J'aurais voulu plus longtemps l'admirer;
La guerre, alors venant à s'allumer,
Me rappela bientôt dans ma patrie.
Je reparus chez mes Sybaritains,
Qui, par faveur ou par bizarrerie,
Récompensant l'inventeur des pantins,
Chez Valori fixèrent mes destins.
Depuis, seigneur, vous savez l'aventure
Qui, par malheur, pendant la nuit obscure,
M'a fait tomber, hélas! entre vos mains. »
- « Pour cet hélas, n'était pas nécessaire,
<229>Répond Franquin : un jour prisonnier,
L'autre vainqueur, c'est un sort ordinaire,
Depuis longtemps, pour chaque guerrier.
Ne savez pas comme François premier
Par Charles-Quint fut happé dans la guerre,
Et que Tallard, dompté par les exploits
De Marlborough, languit en Angleterre?
N'avez pas vu ce grand faiseur de rois,
Ce maréchal à trente secrétaires,265-a
Tout à la fois faisant cinquante affaires,
Pris à Hanovre et réduit aux abois?265-a
Je pourrais bien citer en compagnie
Un certain roi, Don Quichotte du Nord,
Que le grand Turc retint, sans grand effort,
Son prisonnier dans la Bessarabie. »
- « Mais, cher Franquin, je ne suis né soldat,
Lui dit Darget; que me fait votre guerre,
Et ces fléaux qui ravagent la terre?
Je n'aspirai point au généralat. »
- « Allons, suis-moi, le vin console l'homme,
Lui dit Franquin; tu verras bientôt comme
L'on fait chez nous pour noyer le chagrin. »
Ami lecteur, laissons boire Franquin.
Pendant le temps que ma muse respire,
Et d'Hippocrène un peu s'abreuvera,
Ah! puisses-tu trouver sous ton empire
Le beau bijou que Darget posséda!


245-a Voyez t. II, p. 3, et t. X, p. 5.

245-b R. Patris Thomae Sanchez Cordubensis, e societate Jesu, De sancto matrimonii sacramento disputationum tomi tres. T. I. Genuae, 1602, in-fol.; t. II et III. Venet., 1606, in-fol. C'est la première édition.

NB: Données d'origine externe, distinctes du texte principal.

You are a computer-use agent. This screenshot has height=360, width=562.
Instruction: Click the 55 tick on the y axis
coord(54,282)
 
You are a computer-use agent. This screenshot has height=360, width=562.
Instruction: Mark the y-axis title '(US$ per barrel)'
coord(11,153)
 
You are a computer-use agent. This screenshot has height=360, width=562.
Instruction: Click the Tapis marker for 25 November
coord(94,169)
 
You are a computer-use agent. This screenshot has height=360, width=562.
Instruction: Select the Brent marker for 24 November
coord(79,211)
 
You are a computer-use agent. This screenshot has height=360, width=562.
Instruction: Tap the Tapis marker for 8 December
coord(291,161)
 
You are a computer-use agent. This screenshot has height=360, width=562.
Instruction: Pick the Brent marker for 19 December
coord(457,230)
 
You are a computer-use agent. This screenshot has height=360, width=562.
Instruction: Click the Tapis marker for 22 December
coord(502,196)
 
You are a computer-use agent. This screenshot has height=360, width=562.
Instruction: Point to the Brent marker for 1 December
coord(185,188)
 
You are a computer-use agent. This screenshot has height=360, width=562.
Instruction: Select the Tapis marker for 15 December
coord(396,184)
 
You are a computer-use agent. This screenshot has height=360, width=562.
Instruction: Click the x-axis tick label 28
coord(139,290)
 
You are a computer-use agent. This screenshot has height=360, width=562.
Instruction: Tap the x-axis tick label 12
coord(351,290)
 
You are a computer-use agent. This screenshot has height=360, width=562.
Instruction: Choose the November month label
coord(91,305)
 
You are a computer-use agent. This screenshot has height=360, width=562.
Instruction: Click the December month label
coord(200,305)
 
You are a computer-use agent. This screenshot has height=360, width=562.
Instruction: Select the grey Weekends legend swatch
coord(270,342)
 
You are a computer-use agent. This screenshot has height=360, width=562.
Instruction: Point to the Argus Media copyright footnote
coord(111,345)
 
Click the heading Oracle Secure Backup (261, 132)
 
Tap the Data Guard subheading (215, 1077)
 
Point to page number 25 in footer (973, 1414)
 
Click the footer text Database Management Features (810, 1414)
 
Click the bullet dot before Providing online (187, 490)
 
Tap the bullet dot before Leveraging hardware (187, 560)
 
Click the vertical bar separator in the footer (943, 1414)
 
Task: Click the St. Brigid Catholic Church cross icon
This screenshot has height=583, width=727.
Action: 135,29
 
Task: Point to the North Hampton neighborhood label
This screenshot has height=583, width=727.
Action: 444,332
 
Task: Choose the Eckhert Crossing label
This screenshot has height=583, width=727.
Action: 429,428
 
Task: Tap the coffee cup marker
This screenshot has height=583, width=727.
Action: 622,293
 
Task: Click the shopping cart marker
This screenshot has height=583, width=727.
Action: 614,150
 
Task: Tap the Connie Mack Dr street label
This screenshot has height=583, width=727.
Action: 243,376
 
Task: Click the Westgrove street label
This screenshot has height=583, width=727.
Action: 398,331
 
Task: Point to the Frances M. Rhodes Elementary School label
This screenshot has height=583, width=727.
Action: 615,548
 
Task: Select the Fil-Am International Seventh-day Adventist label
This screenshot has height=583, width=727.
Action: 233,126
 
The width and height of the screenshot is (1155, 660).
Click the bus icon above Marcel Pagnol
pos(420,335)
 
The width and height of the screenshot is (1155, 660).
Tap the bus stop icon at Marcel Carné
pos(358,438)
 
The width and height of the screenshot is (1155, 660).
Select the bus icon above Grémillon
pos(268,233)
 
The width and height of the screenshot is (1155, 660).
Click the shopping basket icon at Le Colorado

246-20 L'abbé Paris. [Voyez t. I, p. 241.]

248-21 Le Paysan parvenu, de Marivaux.

248-22 Poëte qui mourut presque de faim [en 1660].

248-a C'est par plaisanterie (voyez ci-dessus, p. 65) que le Roi attribue à Darget, outre le Paysan parvenu, de Marivaux, les ouvrages suivants : La princesse Sensible et le prince Typhon, par mademoiselle de Lubert, les Bijoux indiscrets, par Diderot, Acajou et Zirphile, par Duclos, l'Histoire des Chats, par Moncrif, Gris-gris, par Cahusac, et la Paysanne parvenue, par Mouhi.
     Frédéric se moque déjà t. X, p. 97, des écrits de Mouhi, Moncrif et Marivaux.

265-a Belle-Isle. Voyez t. II, p. 143, et t. III, p. 90.